AFRICAN MIRROR REPORTER

A Sudanese man who fled wars and walked over 6000 km to South Africa where he has become a leading pulmonologist has become a social media sensation.

Dr Emmanuel Taban has also become a poster boy on how refugees can contribute positively to countries across Africa.

Taban’s extraordinary was featured in special TV programme Carte Blanche in South Africa and he is now being celebrated across social media.

Taban was born in a tiny village in South Sudan and he and four siblings were raised by a single mother. At the age of 14, he was arrested by the Sudanese military for being a rebel-spy. He was detained, tortured at the “White House”, a notorious prison.
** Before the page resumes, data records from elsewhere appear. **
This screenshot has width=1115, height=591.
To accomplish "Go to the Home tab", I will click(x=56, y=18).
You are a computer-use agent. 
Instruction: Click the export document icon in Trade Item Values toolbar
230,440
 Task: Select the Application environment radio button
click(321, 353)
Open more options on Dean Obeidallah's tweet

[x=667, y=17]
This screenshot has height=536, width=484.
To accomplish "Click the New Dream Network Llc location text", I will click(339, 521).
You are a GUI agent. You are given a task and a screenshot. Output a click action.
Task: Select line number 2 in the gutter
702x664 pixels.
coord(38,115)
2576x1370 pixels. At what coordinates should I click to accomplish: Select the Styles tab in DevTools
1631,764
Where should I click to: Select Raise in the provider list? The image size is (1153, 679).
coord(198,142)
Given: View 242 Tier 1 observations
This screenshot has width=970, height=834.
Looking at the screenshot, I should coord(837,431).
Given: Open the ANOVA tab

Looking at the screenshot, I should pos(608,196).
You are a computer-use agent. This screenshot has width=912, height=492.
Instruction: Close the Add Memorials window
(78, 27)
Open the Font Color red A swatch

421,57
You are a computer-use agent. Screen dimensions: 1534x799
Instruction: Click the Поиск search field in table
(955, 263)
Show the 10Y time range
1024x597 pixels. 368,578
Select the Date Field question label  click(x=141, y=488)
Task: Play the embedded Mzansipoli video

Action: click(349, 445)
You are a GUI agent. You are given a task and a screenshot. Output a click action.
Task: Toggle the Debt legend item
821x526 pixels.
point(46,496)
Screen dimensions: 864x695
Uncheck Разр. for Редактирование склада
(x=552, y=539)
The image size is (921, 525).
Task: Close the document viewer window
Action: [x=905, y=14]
He was then sent off to the capital city, Khartoum. 

Taban fled to neighbouring Eritrea, where he was again imprisoned. Upon his release, he walked nearly 3000km to an uncle in Nairobi, Kenya, but he was rejected.  He continued in his journey for a home and greener pastures. He travelled another 3000 km through East Africa on his own and eventually into South Africa.

In South Africa, he studied at the Medical University of South Africa 

In the Carte Blanche segment, Taban was featured for his groundbreaking procedure –  therapeutic bronchoscopy –  that he uses to save the lives of critically-ill COVID-19  patients on ventilators.